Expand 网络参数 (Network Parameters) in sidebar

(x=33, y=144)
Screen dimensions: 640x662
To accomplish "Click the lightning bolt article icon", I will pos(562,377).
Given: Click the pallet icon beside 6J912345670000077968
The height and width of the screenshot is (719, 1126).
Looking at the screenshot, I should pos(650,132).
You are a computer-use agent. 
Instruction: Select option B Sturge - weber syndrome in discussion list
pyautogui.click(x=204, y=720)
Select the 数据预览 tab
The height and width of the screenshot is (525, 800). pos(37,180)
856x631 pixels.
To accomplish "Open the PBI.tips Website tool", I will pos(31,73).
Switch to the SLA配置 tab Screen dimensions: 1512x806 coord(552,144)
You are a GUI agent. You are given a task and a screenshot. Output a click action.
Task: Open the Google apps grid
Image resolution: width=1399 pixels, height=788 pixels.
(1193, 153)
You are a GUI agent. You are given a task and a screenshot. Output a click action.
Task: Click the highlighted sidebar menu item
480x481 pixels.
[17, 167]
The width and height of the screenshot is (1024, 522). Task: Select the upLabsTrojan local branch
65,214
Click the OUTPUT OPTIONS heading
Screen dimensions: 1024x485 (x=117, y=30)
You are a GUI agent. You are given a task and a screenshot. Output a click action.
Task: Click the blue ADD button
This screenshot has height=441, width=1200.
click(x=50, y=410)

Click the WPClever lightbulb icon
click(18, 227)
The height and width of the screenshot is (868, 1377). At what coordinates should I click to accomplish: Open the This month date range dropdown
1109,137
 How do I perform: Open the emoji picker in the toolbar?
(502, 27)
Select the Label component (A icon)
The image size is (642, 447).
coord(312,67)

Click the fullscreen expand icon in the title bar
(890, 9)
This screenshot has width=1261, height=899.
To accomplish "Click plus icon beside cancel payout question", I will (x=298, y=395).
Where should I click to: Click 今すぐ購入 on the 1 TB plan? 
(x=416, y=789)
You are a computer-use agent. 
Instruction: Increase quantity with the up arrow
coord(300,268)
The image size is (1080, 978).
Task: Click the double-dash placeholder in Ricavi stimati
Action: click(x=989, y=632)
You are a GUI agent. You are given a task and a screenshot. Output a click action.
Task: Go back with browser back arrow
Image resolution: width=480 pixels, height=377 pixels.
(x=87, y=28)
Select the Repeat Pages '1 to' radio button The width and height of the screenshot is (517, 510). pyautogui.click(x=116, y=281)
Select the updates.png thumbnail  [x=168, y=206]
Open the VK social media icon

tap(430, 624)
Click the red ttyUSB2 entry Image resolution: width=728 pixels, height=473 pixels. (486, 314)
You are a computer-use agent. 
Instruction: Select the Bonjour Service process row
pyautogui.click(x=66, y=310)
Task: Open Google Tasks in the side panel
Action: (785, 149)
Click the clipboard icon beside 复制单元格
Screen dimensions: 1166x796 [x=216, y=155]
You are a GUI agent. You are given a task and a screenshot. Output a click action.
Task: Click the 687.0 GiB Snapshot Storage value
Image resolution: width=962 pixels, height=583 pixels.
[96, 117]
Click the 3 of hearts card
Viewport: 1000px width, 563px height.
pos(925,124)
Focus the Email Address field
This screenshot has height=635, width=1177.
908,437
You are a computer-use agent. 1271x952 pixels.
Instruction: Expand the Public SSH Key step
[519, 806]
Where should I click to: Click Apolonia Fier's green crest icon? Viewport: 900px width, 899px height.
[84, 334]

- AIM OF THE EXERCISE
The data must be transcribed in full. Every word stays the same.

- ANSWER SPACE
Expand 网络参数 (Network Parameters) in sidebar

(x=33, y=144)
Screen dimensions: 640x662
To accomplish "Click the lightning bolt article icon", I will pos(562,377).
Given: Click the pallet icon beside 6J912345670000077968
The height and width of the screenshot is (719, 1126).
Looking at the screenshot, I should pos(650,132).
You are a computer-use agent. 
Instruction: Select option B Sturge - weber syndrome in discussion list
pyautogui.click(x=204, y=720)
Select the 数据预览 tab
The height and width of the screenshot is (525, 800). pos(37,180)
856x631 pixels.
To accomplish "Open the PBI.tips Website tool", I will pos(31,73).
Switch to the SLA配置 tab Screen dimensions: 1512x806 coord(552,144)
You are a GUI agent. You are given a task and a screenshot. Output a click action.
Task: Open the Google apps grid
Image resolution: width=1399 pixels, height=788 pixels.
(1193, 153)
You are a GUI agent. You are given a task and a screenshot. Output a click action.
Task: Click the highlighted sidebar menu item
480x481 pixels.
[17, 167]
The width and height of the screenshot is (1024, 522). Task: Select the upLabsTrojan local branch
65,214
Click the OUTPUT OPTIONS heading
Screen dimensions: 1024x485 (x=117, y=30)
You are a GUI agent. You are given a task and a screenshot. Output a click action.
Task: Click the blue ADD button
This screenshot has height=441, width=1200.
click(x=50, y=410)

Click the WPClever lightbulb icon
click(18, 227)
The height and width of the screenshot is (868, 1377). At what coordinates should I click to accomplish: Open the This month date range dropdown
1109,137
 How do I perform: Open the emoji picker in the toolbar?
(502, 27)
Select the Label component (A icon)
The image size is (642, 447).
coord(312,67)

Click the fullscreen expand icon in the title bar
(890, 9)
This screenshot has width=1261, height=899.
To accomplish "Click plus icon beside cancel payout question", I will (x=298, y=395).
Where should I click to: Click 今すぐ購入 on the 1 TB plan? 
(x=416, y=789)
You are a computer-use agent. 
Instruction: Increase quantity with the up arrow
coord(300,268)
The image size is (1080, 978).
Task: Click the double-dash placeholder in Ricavi stimati
Action: click(x=989, y=632)
You are a GUI agent. You are given a task and a screenshot. Output a click action.
Task: Go back with browser back arrow
Image resolution: width=480 pixels, height=377 pixels.
(x=87, y=28)
Select the Repeat Pages '1 to' radio button The width and height of the screenshot is (517, 510). pyautogui.click(x=116, y=281)
Select the updates.png thumbnail  [x=168, y=206]
Open the VK social media icon

tap(430, 624)
Click the red ttyUSB2 entry Image resolution: width=728 pixels, height=473 pixels. (486, 314)
You are a computer-use agent. 
Instruction: Select the Bonjour Service process row
pyautogui.click(x=66, y=310)
Task: Open Google Tasks in the side panel
Action: (785, 149)
Click the clipboard icon beside 复制单元格
Screen dimensions: 1166x796 [x=216, y=155]
You are a GUI agent. You are given a task and a screenshot. Output a click action.
Task: Click the 687.0 GiB Snapshot Storage value
Image resolution: width=962 pixels, height=583 pixels.
[96, 117]
Click the 3 of hearts card
Viewport: 1000px width, 563px height.
pos(925,124)
Focus the Email Address field
This screenshot has height=635, width=1177.
908,437
You are a computer-use agent. 1271x952 pixels.
Instruction: Expand the Public SSH Key step
[519, 806]
Where should I click to: Click Apolonia Fier's green crest icon? Viewport: 900px width, 899px height.
[84, 334]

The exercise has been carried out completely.